## Text extract
....
# Bobcats



## stolenbase (Aug 23, 2003)

Hey, just wonderin if anyone has done much cat hunting this season and with any success. I've never personaly seen a bobcat in the wild!!!! I sure would like to find out about them though. When my uncle went deer hunting on a farmers land he said that a mountain lion had killed his dog and was really ******. He also said that (although not really legal  ) that if he saw a mountain lion again to shoot the SOB! He was serious! VERY.


----------



## stolenbase (Aug 23, 2003)

oh yah, does anyone hunt them with a hound???


----------



## wtmhunting (Jan 26, 2004)

I've hunted a little this year and killed 3 cats. I don't know were you hunt at but you have to try it, it's a blast.


----------



## Fallguy (Jan 23, 2004)

What is the legal area of the state where bobcats can be hunted? I live in Grand Forks and a guy near Mayville sighted a bobcat during deer season. Another person told me you can't shoot them in the Eastern part of the state. Any word on this?


----------



## Ima870man (Oct 29, 2003)

FYI, Bobcats can only be taken south and west of the Missouri River. The hunting and trapping seasons run from November 8th to March 14th. The snaring season starts the 22nd of November and runs until March 14th. Once a person has a bobcat in their possession, the pelt and carcuss must be presented to the North Dakota Game and Fish Department for tagging. This must be done no later than 14 days after the season closes. The carcuss then becomes NDGFD property. No bobcat can be transfered to somone or sold to a fur dealer until it is tagged; hence, a fur dealer cannot have in possession an untagged bobcat that he has purchased. :lol:

Source: http://www.state.nd.us/gnf/licenses/smallgameguide.html

Ima870man :beer:


----------



## Fallguy (Jan 23, 2004)

Thats interesting. Thanks.


----------



## Hunting_tail (Aug 24, 2004)

4 years ago I had a bob nock me off the rungs of my ladder stand. needless to say i let it have the stand that day.


----------



## sdeprie (May 1, 2004)

Wise choice.


----------



## take EM' close (Oct 21, 2004)

if this post is still active at all lol!! i trap cats...me and my father and we really put a hurtin on them. We usually set about 3-5 dozen cat sets and usually get anywhere between 15-30 cats a year. Its fun!!


----------



## Brad.T (Mar 29, 2004)

what state are you trapping in?


----------



## take EM' close (Oct 21, 2004)

I live in Wyoming. Lot of cats around!! :beer:


----------



## the_rookie (Nov 22, 2004)
....
## Information shown
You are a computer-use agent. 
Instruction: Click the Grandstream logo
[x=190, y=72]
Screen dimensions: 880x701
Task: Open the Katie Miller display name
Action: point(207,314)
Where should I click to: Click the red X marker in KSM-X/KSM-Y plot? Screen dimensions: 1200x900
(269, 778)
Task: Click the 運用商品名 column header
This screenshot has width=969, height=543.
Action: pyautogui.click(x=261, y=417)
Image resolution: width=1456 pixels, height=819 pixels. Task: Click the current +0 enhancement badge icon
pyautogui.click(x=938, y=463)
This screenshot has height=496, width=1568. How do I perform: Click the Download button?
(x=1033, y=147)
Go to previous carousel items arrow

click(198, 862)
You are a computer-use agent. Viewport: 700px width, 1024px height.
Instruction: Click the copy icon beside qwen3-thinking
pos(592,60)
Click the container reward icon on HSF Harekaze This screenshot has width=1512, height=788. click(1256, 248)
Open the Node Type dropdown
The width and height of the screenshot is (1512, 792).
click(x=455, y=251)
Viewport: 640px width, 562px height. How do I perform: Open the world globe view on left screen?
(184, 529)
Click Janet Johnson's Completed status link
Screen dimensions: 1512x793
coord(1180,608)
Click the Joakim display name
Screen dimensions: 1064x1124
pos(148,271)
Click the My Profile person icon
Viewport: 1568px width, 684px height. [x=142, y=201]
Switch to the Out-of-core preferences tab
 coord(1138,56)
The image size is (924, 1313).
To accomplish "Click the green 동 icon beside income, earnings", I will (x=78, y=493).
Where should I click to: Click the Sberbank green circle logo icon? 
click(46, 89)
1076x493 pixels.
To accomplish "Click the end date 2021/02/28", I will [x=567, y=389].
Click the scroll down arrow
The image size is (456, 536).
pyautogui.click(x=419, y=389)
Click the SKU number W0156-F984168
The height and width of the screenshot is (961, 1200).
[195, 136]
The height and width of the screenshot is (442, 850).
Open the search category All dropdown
....
## Description of the task
From the bobcat thread above, set down everything from "What is the" down to "word on this?", word for word.

## Reply to the task
What is the legal area of the state where bobcats can be hunted? I live in Grand Forks and a guy near Mayville sighted a bobcat during deer season. Another person told me you can't shoot them in the Eastern part of the state. Any word on this?